From the IEEE Dictionary:

"impedance -

(1)(A) The corresponding impedance function with p
replaced by jw in which w is real. Note: Definitions
(A) and (B) are equivalent.

(1)(B) The ratio of the phasor equivalent of a steady-
state sine wave voltage ... to the phasor equivalent
of a steady-state sine wave current ...

(1)(C) A physical device or combination of devices
whose impedance as defined in definition (A) or (B)
can be determined. Note: This sentence illustrates
the double use of the word impedance ... Definition
(C) is a second use of 'impedance' and is independent
of definitions (A) and (B)."

The pinging experiment seems to be measuring a physical impedance (1)
(C) the nature of which is unclear. When the amplifier is outputting
power, it seems that the source impedance would be a V/I ratio (1)(B)
which doesn't respond to incoherent signals. Seems to me, you guys are
pinging something other than the source impedance.
--
73, Cecil, w5dxp.com
"Halitosis is better than no breath at all.", Don, KE6AJH/SK

On 27 abr, 23:18, Cecil Moore wrote:
On Apr 27, 1:43*pm, Wimpie wrote:

In other words, the amplifier sees a constant VSWR, but with
changing phase. Small frequency difference results in slow phase
change of VSWR.

From the IEEE Dictionary:

"impedance -

(1)(A) The corresponding impedance function with p
replaced by jw in which w is real. Note: Definitions
(A) and (B) are equivalent.

(1)(B) The ratio of the phasor equivalent of a steady-
state sine wave voltage ... to the phasor equivalent
of a steady-state sine wave current ...

(1)(C) A physical device or combination of devices
whose impedance as defined in definition (A) or (B)
can be determined. Note: This sentence illustrates
the double use of the word impedance ... Definition
(C) is a second use of 'impedance' and is independent
of definitions (A) and (B)."

The pinging experiment seems to be measuring a physical impedance (1)
(C) the nature of which is unclear. When the amplifier is outputting
power, it seems that the source impedance would be a V/I ratio (1)(B)
which doesn't respond to incoherent signals. Seems to me, you guys are
pinging something other than the source impedance.
--
73, Cecil, w5dxp.com
"Halitosis is better than no breath at all.", Don, KE6AJH/SK

Hello Cecil,

You may try to figure out how the signal injection method functions
(it is a form of active load pulling).

Can you agree with:

it doesn't matter whether:
-power reflect towards the amplifier is caused by load mismatch, or
-power is sent towards the amplifier by means of a phase synchronized
source.

This source is phase synchronized with the PA's exciter, so we have a
steady state system.

We assume small load mismatch (or low injected power towards the PA)
so that the operating point of the PA just changes slightly (to allow
linear approximation).

Now we insert a coupler between the amplifier and the load. This
coupler will measure the forward voltage generated by the PA, plus the
reflected part of the voltage that originates from the phase
synchronised source. Depending on the phase relationship, it can be
more or less then the forward voltage of the PA. If the PA shows 50
Ohms, the coupler's output would not change due to the signal
injection (as no signal is reflected by the PA).

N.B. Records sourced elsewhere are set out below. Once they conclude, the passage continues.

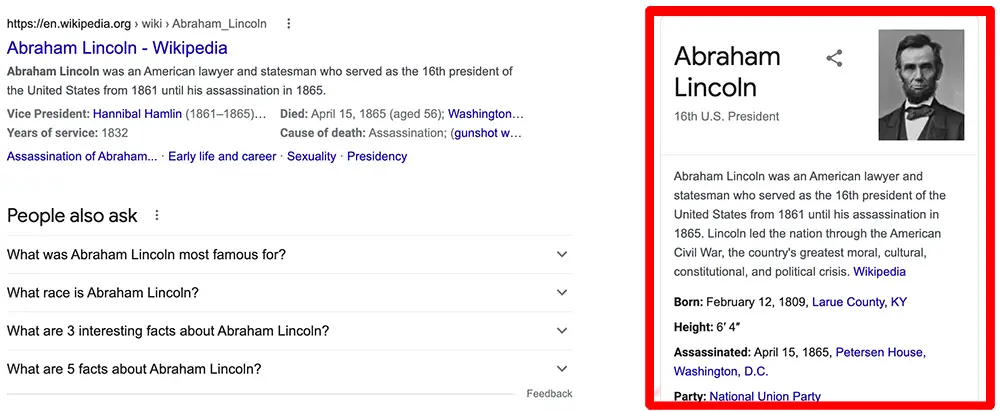The image size is (1000, 411).
Task: Open the Abraham Lincoln - Wikipedia result title
Action: (117, 48)
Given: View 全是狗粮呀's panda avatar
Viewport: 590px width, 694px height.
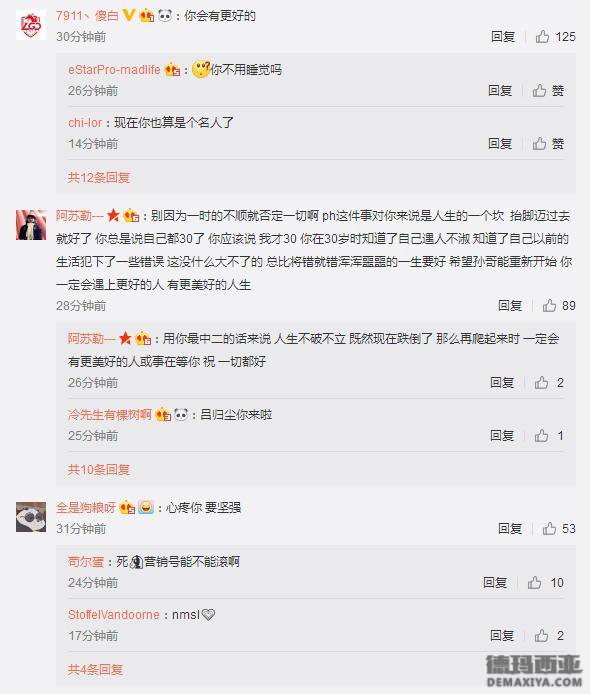Looking at the screenshot, I should pos(31,517).
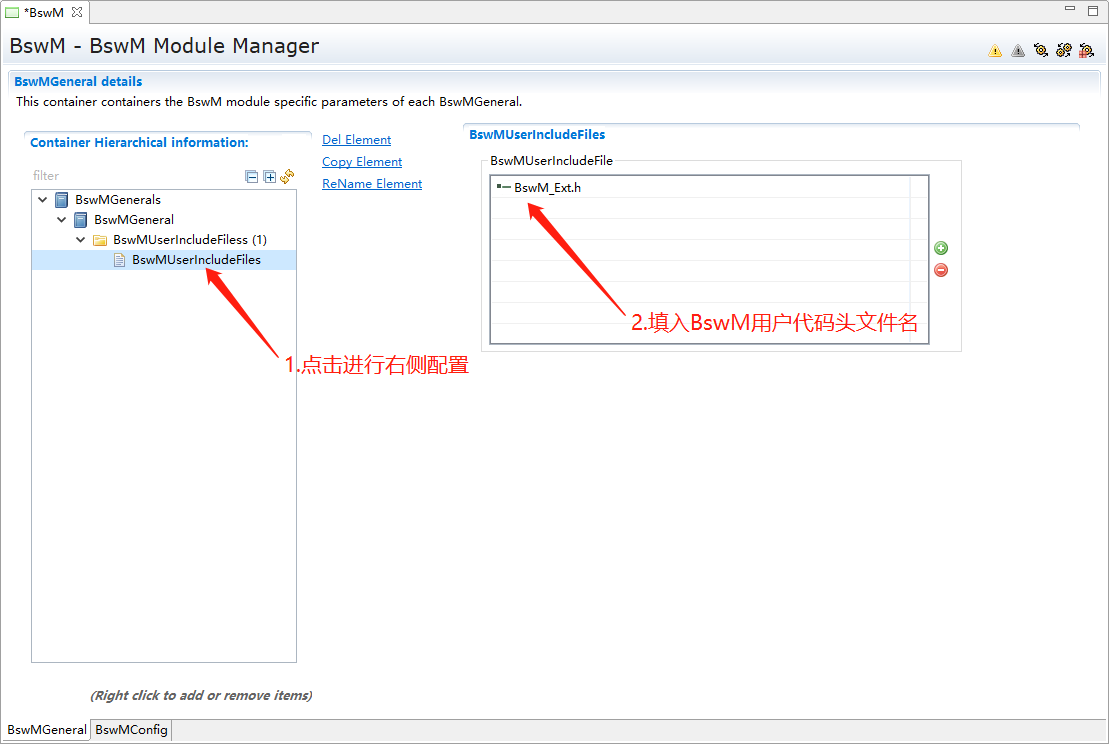Click the double gears icon in header

[x=1063, y=50]
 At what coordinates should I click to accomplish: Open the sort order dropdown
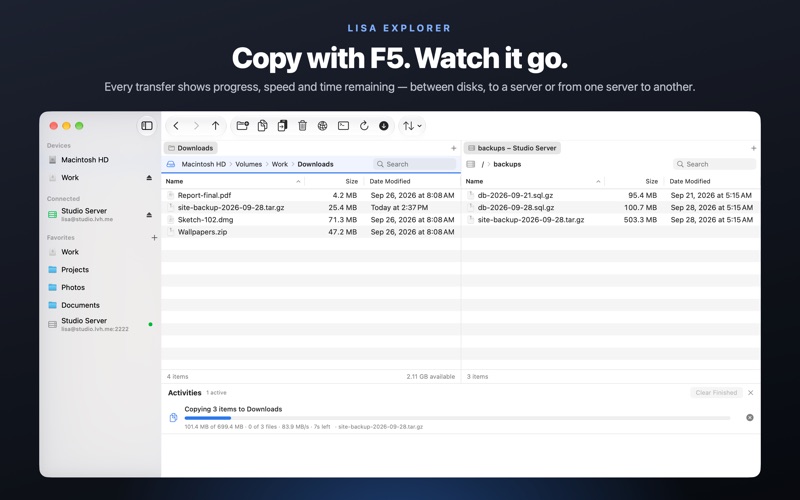(412, 126)
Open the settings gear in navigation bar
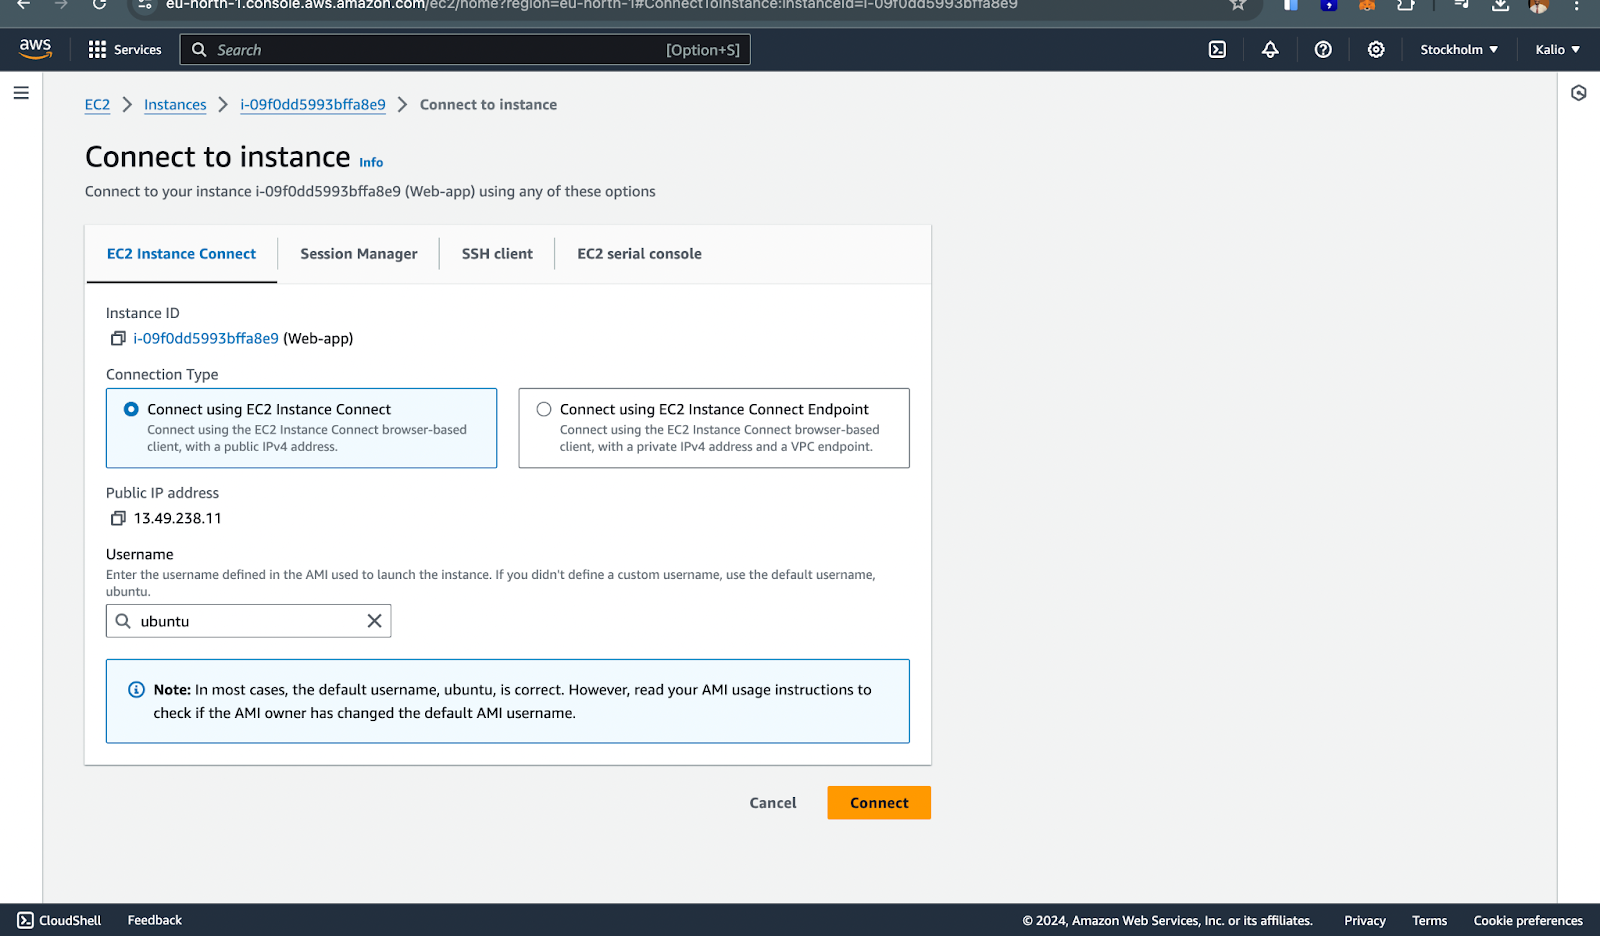This screenshot has height=936, width=1600. pos(1376,50)
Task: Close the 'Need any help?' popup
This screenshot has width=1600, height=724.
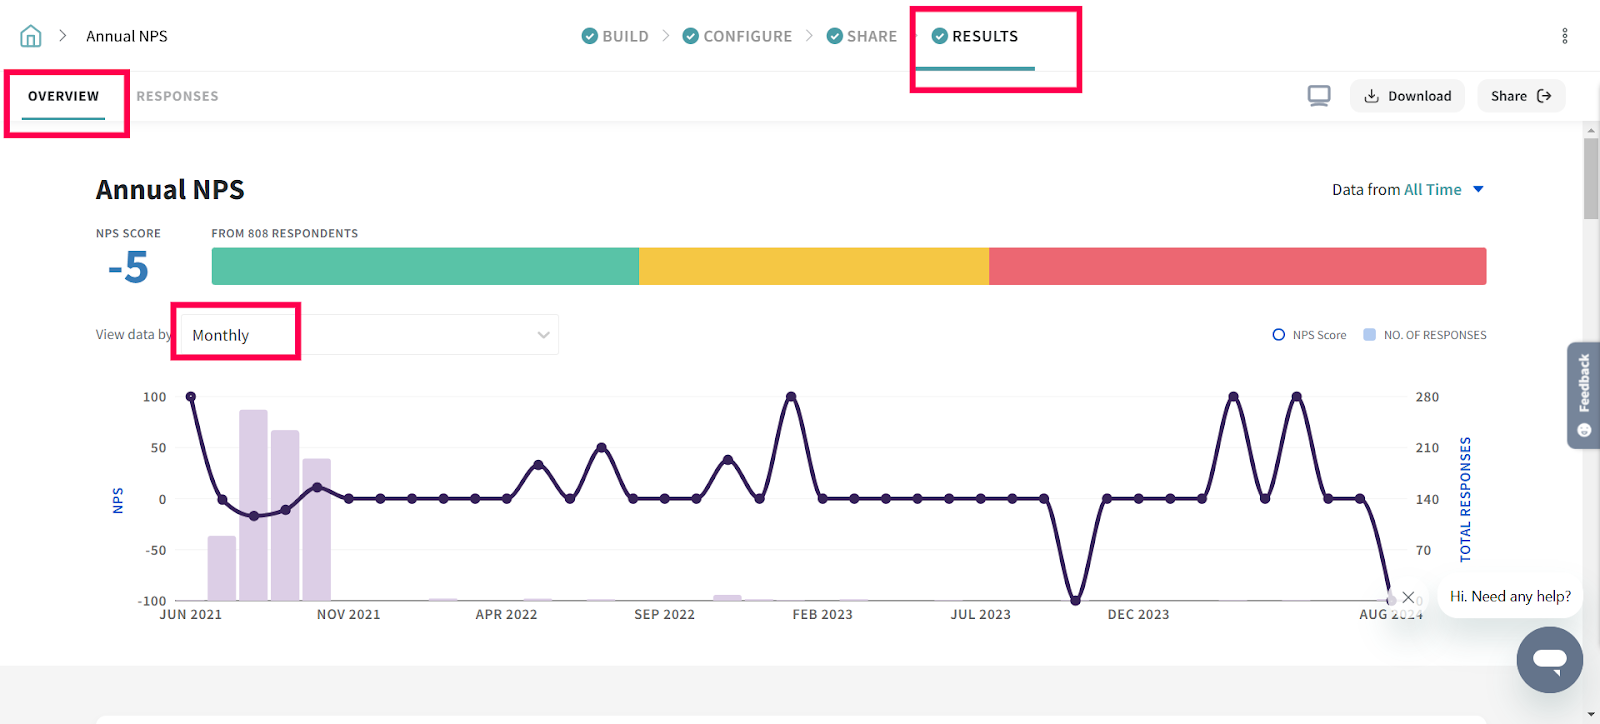Action: click(1408, 597)

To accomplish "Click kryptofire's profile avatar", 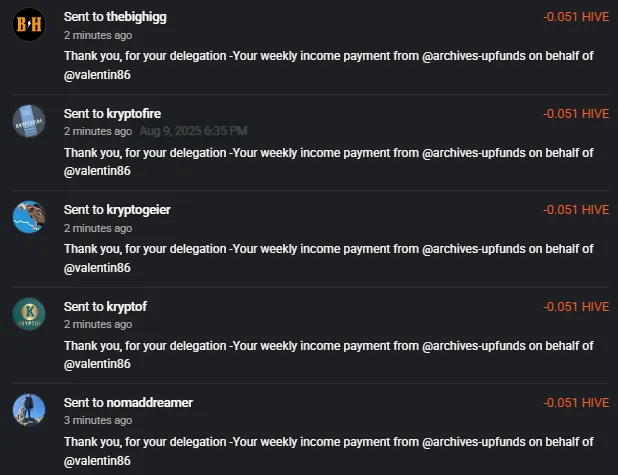I will click(x=29, y=121).
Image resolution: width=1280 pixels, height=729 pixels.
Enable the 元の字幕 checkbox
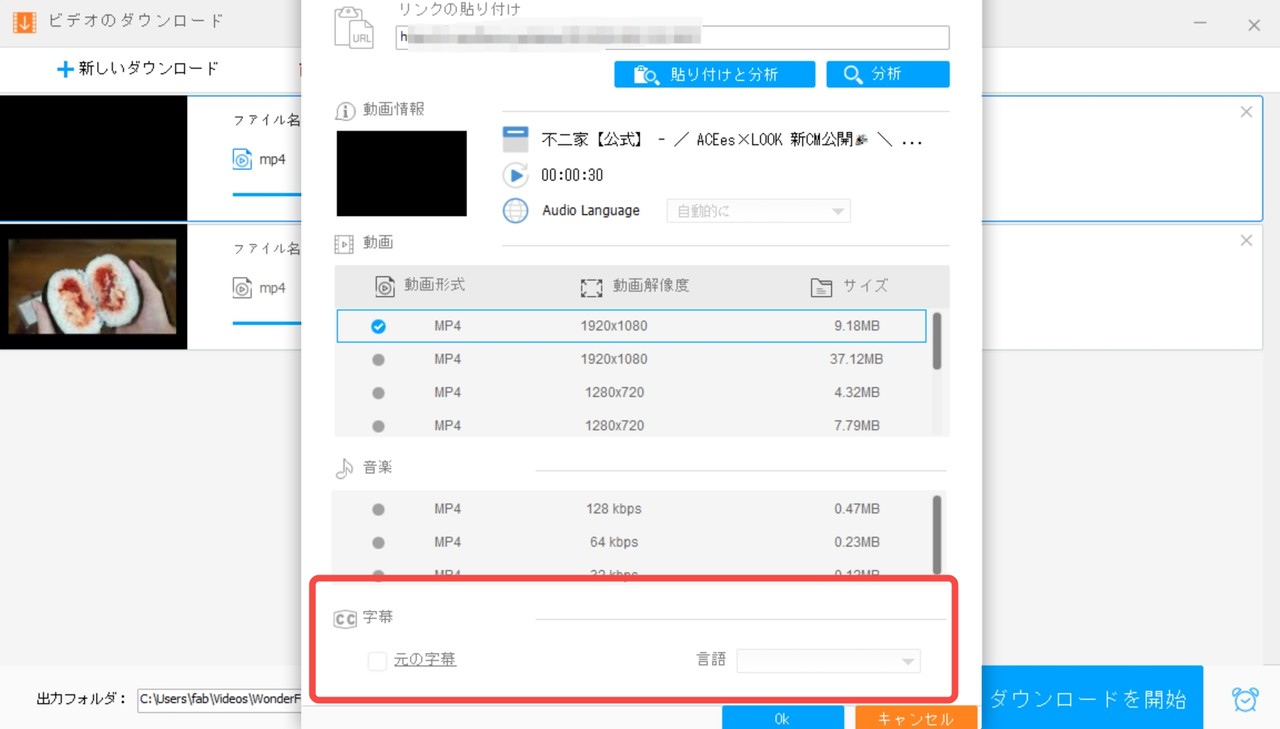tap(377, 661)
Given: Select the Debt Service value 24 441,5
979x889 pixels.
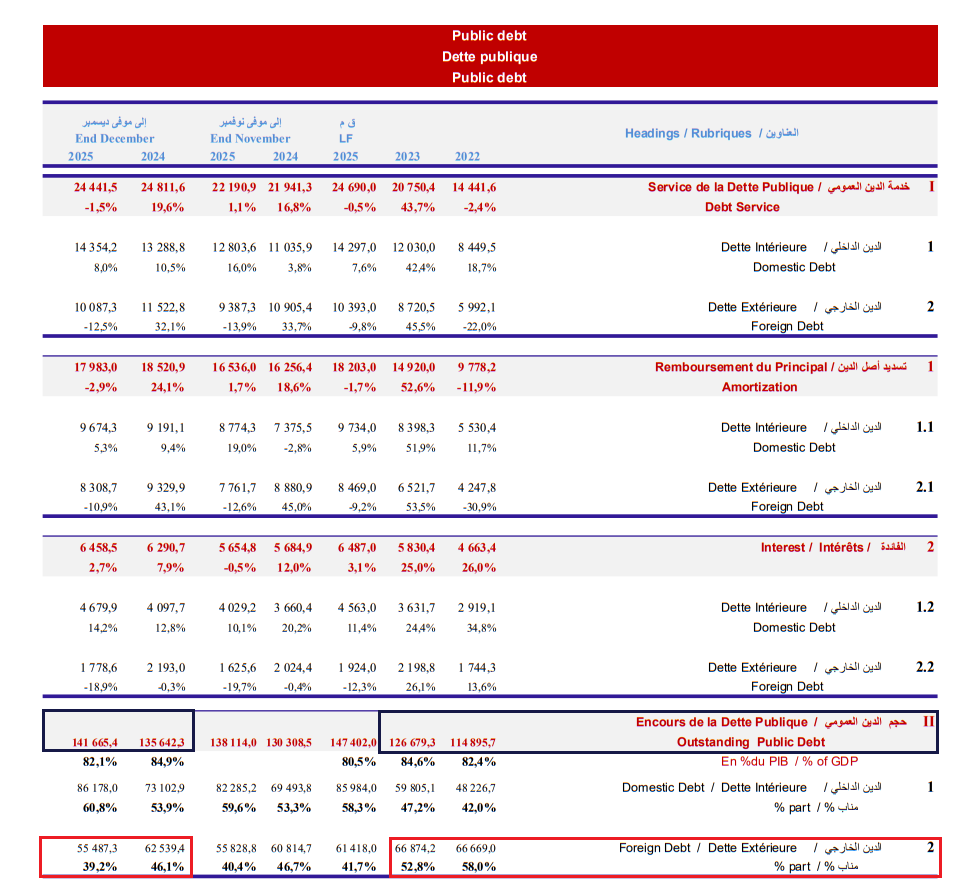Looking at the screenshot, I should tap(95, 187).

We note the forward coupler's output voltage (both phase and
amplitude).

Now we change the phase relationship between the exciter and the
source that transmits some power toward the PA. Lets change 180
degrees and keep the amplitude the same. We again note the coupler's
output voltage (both phase and amplitude).

The voltage that is reflected by the PA equals half the complex
voltage change because of the phase change. Off course you have to
correct the readings because of the coupler loss. If you know the
signal that is send toward the PA, you can now calculate the complex
output impedance of the PA for small load change around 50 Ohms.

Instead of changing the phase of the source manually, you can do that
continuously and note the couplers output continuously. If you change
the phase of a signal continuously (with certain constant rad/s), the
result is a decrease or increase of frequency.

Assuming some reflection by the PA, the complex output from coupler
rotates around a certain point. That certain point is the result of
the PA's output power and the rotating vector is the result from the
injected signal that is reflected by the PA (back towards the load).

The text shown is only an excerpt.